Fairfax Media Group’s New Zealand mastheads have seen their value fall to $44m, half of the value the company attached to them a year ago.
 
Stuff, Fairfax’s New Zealand arm, saw its revenues fall 7.5 per cent to $301m in the year to June 25. A $35m decline in print advertising and newspaper sales hurt its bottom line, though it reported an $8m rise in its digital business.
 
Fairfax cut $66.3m from the value of Stuff’s licences, mastheads and trade names; these include the Sunday Star-Times, Dominion Post and Press newspapers, to $43.6m. In its annual report, the company said, “The New Zealand media business is facing similar structural print revenue declines as Australia. Digital revenue is expected to grow, albeit from a smaller base.”
 
Ebitda for Stuff fell 27 per cent to $40.5m and revenue dropped 7.5 per cent to $301.4m. Restructuring costs hit the company as it closed or sold a third of its regional publications. However, Stuff’s digital revenue climbed 21 per cent to $47.8m, driven largely by Stuff Fibre and Neighbourly. Fairfax attributed the growth to greater use of those services by its existing 2.1 million online audience.
 
Sydney-based Fairfax’s total revenues fell three per cent to just under A$1.7bn (NZ$1.85bn), with underlying net profit down 12 per cent. This may be its last result before Fairfax merges with Nine. That deal still needs approval from shareholders and from the ACCC, Australia’s competition regulator.
 
Greg Hywood, chief executive at Fairfax, said Stuff’s print operations were still profitable. He said, “The pain of restructuring efforts will prove to be worth it as the benefits start to flow in future years and bring forward the time when increases in digital revenue will outweigh declines in print.
 
While Fairfax still hopes the Court of Appeal will overturn the Commerce Commission decision stopping a merger with NZME, Hywood pointed out that its strong digital component gives it a good hand in playing for other media consolidation. Pundits have mooted a possibe connection with MediaWorks.
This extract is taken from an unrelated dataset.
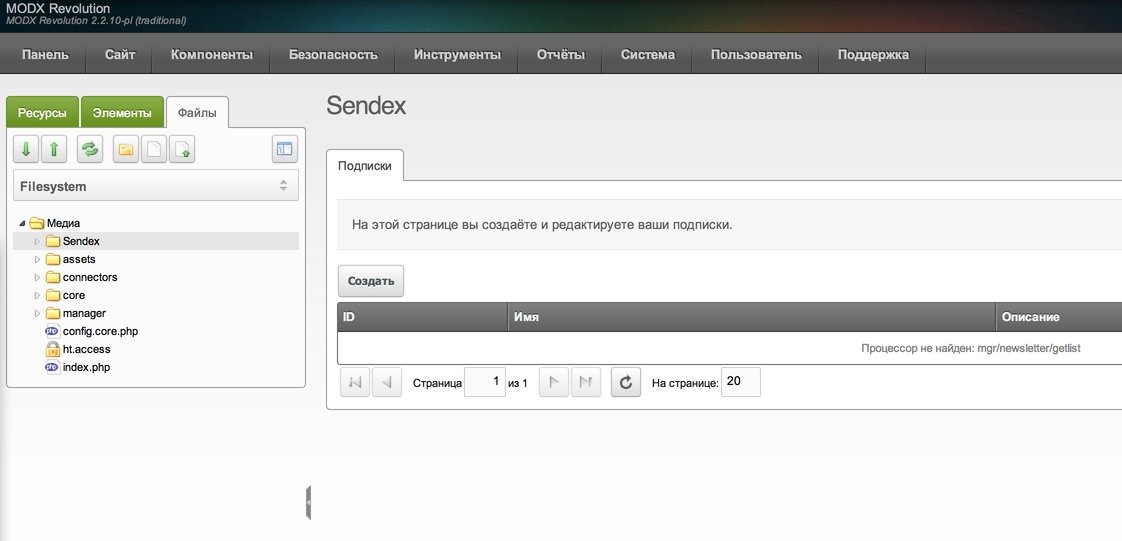Switch to the Элементы tab

point(122,113)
Fairfax and Australian television company Nine Entertainment last month announced their intention to merge, which could open speculative Stuff – MediaWorks merger.
 
Hywood saw no point in commenting on that speculation at this stage, saying instead, “It is business as usual and we are open to anything that would improve the New Zealand business. We consider all the best options for New Zealand, whatever they may be.”